Wrangler is bringing big data to the farm.
A new report published Wednesday by Wrangler and farm-management software company MyFarms, details how field-level sustainability data can be used to strengthen business relationships and results in agricultural supply chains. To help kick things off, Wrangler said it will offer 125 MyFarms subscriptions to U.S. cotton growers.
MyFarms is cloud-based software that helps growers make crop-management decisions by anonymously comparing their performance with their peers in areas such as erosion rate and energy-use efficiency. The subscriptions are intended to make it easier for cotton farmers to measure and report their sustainability data.
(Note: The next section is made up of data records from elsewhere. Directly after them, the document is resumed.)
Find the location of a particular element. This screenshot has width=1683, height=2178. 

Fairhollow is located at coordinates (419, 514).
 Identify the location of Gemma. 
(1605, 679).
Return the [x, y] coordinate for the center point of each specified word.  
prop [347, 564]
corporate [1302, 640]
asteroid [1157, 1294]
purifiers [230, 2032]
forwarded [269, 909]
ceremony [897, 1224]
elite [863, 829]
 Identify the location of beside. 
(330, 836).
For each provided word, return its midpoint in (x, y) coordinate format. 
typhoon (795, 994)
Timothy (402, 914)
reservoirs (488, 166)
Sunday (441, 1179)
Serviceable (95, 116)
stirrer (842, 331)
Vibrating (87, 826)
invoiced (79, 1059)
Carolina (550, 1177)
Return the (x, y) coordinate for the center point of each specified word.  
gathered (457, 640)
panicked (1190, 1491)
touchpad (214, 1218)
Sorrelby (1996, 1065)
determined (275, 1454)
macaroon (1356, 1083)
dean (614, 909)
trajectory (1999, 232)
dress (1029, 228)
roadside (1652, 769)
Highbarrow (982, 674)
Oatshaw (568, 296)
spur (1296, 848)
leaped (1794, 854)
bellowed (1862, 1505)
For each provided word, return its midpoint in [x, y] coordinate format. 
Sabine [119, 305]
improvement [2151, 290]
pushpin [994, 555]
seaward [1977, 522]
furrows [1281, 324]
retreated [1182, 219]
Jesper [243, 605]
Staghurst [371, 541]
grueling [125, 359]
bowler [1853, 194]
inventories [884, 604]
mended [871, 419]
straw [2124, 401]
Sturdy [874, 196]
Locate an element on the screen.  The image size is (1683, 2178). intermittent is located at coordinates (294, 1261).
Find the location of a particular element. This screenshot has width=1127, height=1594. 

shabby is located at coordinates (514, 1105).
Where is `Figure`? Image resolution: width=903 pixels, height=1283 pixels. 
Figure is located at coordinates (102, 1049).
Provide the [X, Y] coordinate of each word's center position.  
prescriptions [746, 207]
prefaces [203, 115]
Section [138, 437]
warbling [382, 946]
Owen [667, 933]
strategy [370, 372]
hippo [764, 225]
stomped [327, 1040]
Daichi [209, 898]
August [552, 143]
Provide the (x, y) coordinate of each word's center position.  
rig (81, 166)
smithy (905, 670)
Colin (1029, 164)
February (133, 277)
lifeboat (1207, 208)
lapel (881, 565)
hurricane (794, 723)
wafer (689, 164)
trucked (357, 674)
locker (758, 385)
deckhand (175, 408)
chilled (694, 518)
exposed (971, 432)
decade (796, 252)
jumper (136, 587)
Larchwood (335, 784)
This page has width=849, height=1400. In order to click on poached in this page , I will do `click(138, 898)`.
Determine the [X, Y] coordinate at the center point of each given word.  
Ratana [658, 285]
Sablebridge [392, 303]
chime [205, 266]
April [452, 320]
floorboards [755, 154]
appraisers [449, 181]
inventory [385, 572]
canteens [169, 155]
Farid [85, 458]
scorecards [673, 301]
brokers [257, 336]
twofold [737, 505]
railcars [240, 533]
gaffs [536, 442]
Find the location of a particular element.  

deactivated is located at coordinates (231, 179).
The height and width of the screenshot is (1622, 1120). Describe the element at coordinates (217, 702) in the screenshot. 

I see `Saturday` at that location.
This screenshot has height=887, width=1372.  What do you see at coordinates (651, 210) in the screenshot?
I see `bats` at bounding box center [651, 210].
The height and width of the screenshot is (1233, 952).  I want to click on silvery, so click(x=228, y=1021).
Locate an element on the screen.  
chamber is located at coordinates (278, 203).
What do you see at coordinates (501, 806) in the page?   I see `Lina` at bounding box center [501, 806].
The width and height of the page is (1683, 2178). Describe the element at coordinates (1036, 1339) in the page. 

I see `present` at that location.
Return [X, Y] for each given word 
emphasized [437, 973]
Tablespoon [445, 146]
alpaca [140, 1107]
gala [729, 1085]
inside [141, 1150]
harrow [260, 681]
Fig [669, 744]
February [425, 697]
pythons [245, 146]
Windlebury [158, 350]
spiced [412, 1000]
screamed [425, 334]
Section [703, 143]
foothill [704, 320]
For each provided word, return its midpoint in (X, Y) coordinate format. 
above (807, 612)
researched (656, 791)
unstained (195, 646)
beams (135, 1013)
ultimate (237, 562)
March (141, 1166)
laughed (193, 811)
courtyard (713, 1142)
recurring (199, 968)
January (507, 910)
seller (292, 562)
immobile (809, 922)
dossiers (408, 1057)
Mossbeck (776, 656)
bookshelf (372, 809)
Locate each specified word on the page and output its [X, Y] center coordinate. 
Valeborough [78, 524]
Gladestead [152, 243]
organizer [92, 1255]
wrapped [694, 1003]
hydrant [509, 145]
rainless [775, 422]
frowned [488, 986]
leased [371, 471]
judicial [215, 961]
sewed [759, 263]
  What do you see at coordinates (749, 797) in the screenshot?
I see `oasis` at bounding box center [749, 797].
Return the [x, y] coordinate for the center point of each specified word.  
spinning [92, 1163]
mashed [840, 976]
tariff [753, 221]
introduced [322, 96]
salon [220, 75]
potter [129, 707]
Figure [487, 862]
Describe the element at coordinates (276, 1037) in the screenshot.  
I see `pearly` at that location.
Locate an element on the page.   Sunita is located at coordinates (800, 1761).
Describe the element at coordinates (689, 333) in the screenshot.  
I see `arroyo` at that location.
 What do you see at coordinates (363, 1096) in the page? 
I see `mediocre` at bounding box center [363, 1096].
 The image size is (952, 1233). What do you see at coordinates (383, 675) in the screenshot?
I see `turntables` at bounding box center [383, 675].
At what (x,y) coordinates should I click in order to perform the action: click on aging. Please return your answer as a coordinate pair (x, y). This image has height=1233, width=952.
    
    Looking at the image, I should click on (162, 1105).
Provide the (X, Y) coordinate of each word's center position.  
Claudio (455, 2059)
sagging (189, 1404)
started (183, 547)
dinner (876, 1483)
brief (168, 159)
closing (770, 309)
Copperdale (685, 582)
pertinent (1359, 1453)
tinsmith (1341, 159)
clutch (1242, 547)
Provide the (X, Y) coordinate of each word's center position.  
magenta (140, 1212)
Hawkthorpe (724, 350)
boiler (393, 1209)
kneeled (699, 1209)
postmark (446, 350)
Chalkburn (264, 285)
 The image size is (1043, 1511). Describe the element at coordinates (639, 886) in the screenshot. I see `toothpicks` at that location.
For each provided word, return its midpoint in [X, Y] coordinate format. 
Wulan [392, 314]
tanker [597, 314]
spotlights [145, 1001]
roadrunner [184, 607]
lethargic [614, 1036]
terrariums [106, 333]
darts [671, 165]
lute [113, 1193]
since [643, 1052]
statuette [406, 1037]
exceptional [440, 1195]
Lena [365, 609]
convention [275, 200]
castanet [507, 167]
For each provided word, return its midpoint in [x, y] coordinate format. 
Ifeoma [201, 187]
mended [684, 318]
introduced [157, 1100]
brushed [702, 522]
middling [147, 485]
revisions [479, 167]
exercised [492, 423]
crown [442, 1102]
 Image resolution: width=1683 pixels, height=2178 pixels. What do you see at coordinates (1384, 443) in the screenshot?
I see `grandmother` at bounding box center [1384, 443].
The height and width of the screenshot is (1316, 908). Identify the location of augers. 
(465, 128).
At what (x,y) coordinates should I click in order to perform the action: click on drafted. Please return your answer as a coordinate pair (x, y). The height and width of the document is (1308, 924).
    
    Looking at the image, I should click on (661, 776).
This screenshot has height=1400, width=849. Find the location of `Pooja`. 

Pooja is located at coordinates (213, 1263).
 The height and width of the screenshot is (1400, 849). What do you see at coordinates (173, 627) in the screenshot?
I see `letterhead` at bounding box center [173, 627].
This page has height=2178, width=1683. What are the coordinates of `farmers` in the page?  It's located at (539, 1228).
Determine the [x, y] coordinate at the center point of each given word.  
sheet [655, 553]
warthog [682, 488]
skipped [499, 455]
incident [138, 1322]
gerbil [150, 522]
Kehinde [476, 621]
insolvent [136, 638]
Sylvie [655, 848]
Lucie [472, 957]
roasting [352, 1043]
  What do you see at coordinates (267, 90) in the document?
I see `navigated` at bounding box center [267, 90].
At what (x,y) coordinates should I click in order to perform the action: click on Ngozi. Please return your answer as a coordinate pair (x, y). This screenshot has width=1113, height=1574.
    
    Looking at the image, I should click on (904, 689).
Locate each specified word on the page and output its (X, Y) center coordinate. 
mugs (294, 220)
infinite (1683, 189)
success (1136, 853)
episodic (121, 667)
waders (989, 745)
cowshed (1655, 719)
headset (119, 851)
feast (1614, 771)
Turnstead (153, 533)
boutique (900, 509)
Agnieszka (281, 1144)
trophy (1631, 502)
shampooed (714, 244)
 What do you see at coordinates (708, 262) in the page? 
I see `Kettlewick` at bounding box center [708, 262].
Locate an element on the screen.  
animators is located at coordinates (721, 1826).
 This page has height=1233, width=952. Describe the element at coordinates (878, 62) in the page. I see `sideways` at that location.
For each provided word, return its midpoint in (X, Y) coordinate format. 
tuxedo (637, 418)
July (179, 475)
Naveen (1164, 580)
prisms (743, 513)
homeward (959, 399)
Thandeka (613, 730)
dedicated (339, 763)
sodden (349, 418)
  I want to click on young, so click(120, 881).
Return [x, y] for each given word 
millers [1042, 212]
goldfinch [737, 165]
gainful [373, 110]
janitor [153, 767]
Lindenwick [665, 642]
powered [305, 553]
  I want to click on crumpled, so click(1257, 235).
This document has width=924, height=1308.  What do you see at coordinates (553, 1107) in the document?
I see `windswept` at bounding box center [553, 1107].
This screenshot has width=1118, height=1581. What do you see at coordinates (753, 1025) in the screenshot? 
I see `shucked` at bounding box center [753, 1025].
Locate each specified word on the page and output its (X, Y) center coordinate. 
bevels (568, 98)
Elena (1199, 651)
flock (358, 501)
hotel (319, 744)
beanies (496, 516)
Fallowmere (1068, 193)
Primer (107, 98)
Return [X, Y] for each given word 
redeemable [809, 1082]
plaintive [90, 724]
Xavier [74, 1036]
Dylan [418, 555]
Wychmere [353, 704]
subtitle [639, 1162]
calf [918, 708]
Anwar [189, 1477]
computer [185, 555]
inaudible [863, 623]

“From Burden to Benefit: Sustainability Data in the Agricultural Supply Chain,” the second paper in the Wrangler Science & Conservation series, shares best practices for protecting data privacy and leveraging analysis to advance common goals shared by growers, brands and other links in the supply chain. The paper draws on Wrangler’s experience in the cotton supply chain as a denim manufacturer to share relevant information it has garnered with other food and fiber industries. This includes ways to build trust with growers and how to align the business interests of different links in the supply chain.
“Farmers work diligently to bring a cotton crop to harvest each year and their challenges are many,” Roian Atwood, sustainability director for Wrangler, said. “As an apparel manufacturer, Wrangler wants to improve the environmental performance of our products. But to ask growers to make an additional effort to track and share farm-level data, we need to try to create something of value for them in return. That’s what we’re attempting to do with the MyFarms software.”
Additional features in the softwear include automated calculators to save growers time in determining how much seed, fertilizer and spray to purchase for their fields, as well as hourly rainfall and wind speed data, and precision agriculture map analysis.
“The MyFarms platform was built by farmers for farmers to make their jobs easier and more profitable,” MyFarms founder and managing director Chris Fennig said. “In funding the expansion of our data exchange to cotton growers, Wrangler has effectively gifted the industry with a powerful foundation for tracking and measuring both environmental outcomes and financial benefits.”
Wrangler, a division of VF Corp., funded the development of the cotton-grower interface on MyFarms, including a feature that will make it quicker and easier for cotton growers to measure their sustainability performance and operational efficiency. Wrangler and MyFarms are both members of Field to Market: The Alliance for Sustainable Agriculture, a diverse coalition that focuses on defining, measuring and advancing the sustainability of food, fiber and fuel production.
The 125 MyFarms subscriptions will be available for the 2018 harvest season to cotton growers involved with several U.S. cotton initiatives, including e3 growers, Better Cotton Initiative (USA) and the Texas Alliance for Water Conservation.
“We’re excited to see the results of this software integration, particularly the support for cotton farmers through a seamless solution to measure the sustainability performance and efficiency of their operations by harnessing the sustainability metrics of the Fieldprint Platform,” Rod Snyder, president of Field to Market, said. “Wrangler understands how important it is to reduce the reporting burden for farmers, and in the process they could be creating a wealth of new knowledge and opportunities for the entire supply chain.”